Dan Prosser | Ti co-founder

Date:

1 February 2025

To a 15-year-old car nut growing up in a dreary suburb of Bristol, an early 2000s TVR was just about the most exciting manmade object going. I was obsessed with those weird Blackpool sports cars as a boy, dragging parents or grandparents to the British motor show in London or Birmingham so I could gawp at them.

They were styled like alien spacecraft, had completely bonkers interiors, seemed to go like stink (the performance figures printed in the back pages of magazines said TVRs were always faster than the equivalent Porsche, which really mattered) and they were British. Nothing, for me, even came close.

There was already something unusual and exotic about the 1990s Cerbera and Chimaera, but the Tuscan arrived at the end of that decade with even more outlandish styling and I was hooked. I like the Tamora that landed a couple of years later, too, but when I first spotted the T350 on the front of a magazine in our local corner shop (remember when that was how we all saw new cars for the very first time?), I almost burst out of my skin with excitement.

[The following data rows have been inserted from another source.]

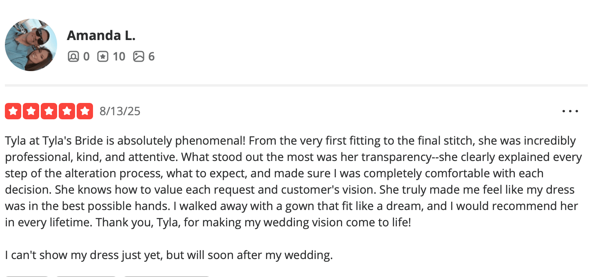The width and height of the screenshot is (598, 277).
Task: Open Amanda L.'s profile photo
Action: (x=31, y=45)
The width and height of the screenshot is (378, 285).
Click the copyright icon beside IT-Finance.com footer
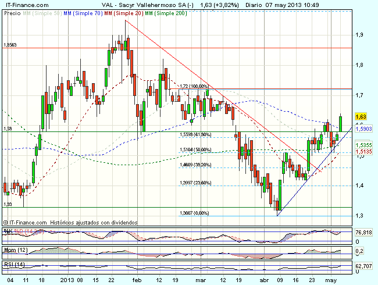(5, 222)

The prettiest TVR? I think so. I saw one on the road the other day (full credit to its owner for using a TVR through a grim British winter, by the way). It was going the other direction on the motorway so it came and went in a flash, but it still looked wonderful to me. The T350 later spawned the Sagaris, probably the company’s wildest-looking car, and while I have driven one of those, I haven’t even sat inside a T350.

By the way, mine would be a T350c, the coupé, rather than a T350t with the targa roof.

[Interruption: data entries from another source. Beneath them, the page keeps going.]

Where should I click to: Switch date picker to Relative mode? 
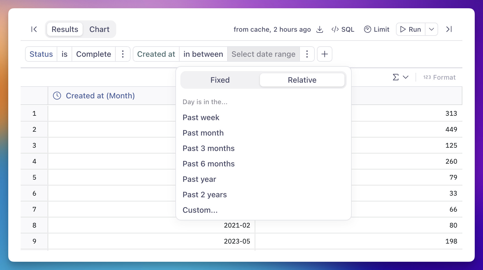pyautogui.click(x=302, y=80)
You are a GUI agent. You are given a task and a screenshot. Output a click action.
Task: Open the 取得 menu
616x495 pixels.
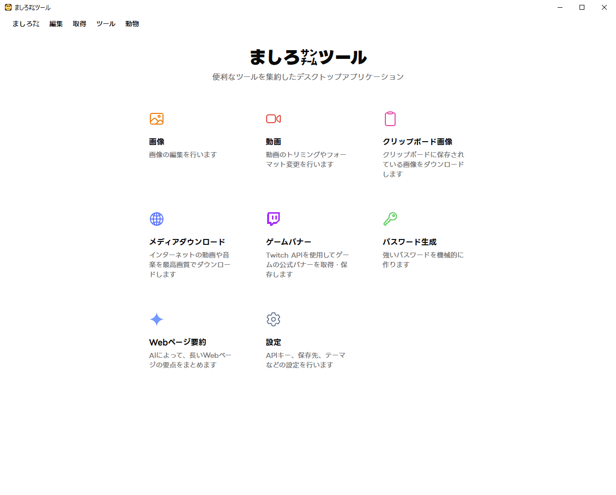(79, 23)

Now, it’s true – TVRs of this (and probably any other) era were not exactly built like vaults. It’s also true that the Speed Six engine, TVR’s own, can be problematic, but talk to TVR owners and specialists today and they’ll tell you that so many of the faults that plagued these cars when new have since been rectified. I suspect you’ll still need to be a patient and understanding owner if TVR life isn’t going to drive you around the bend, but the horror stories do seem to have been overstated.

This T350c was recently sold by Bonhams|Cars Online for £30,750

I enjoyed that Sagaris but wasn’t blown away by it. This was more than a decade ago, though, and I strongly believe one of those or a T350 would be way more enjoyable to me now, a real antidote to so many present day sports cars that have become so terribly concerned with going faster and faster and faster that they forget to check the driver’s having fun too. Lightweight build, a potent naturally aspirated engine, manual gearbox, classic front-engined, rear-drive layout – sounds fun to me.

At 1250kg and with 350bhp, the T350 has a power-to-weight ratio of 280bhp/tonne, which is pretty much slap bang in the middle of my ideal range for a road car. That’s about the same as a new BMW M3.

You can pick a T350 up for less than £35,000 nowadays. It’s not the route to go down if you’re after an everyday sports car (although I can confirm at least one T350 owner uses theirs through winter…) but as something a bit offbeat to keep at home for very occasional use, what’s going to feel more special for the money?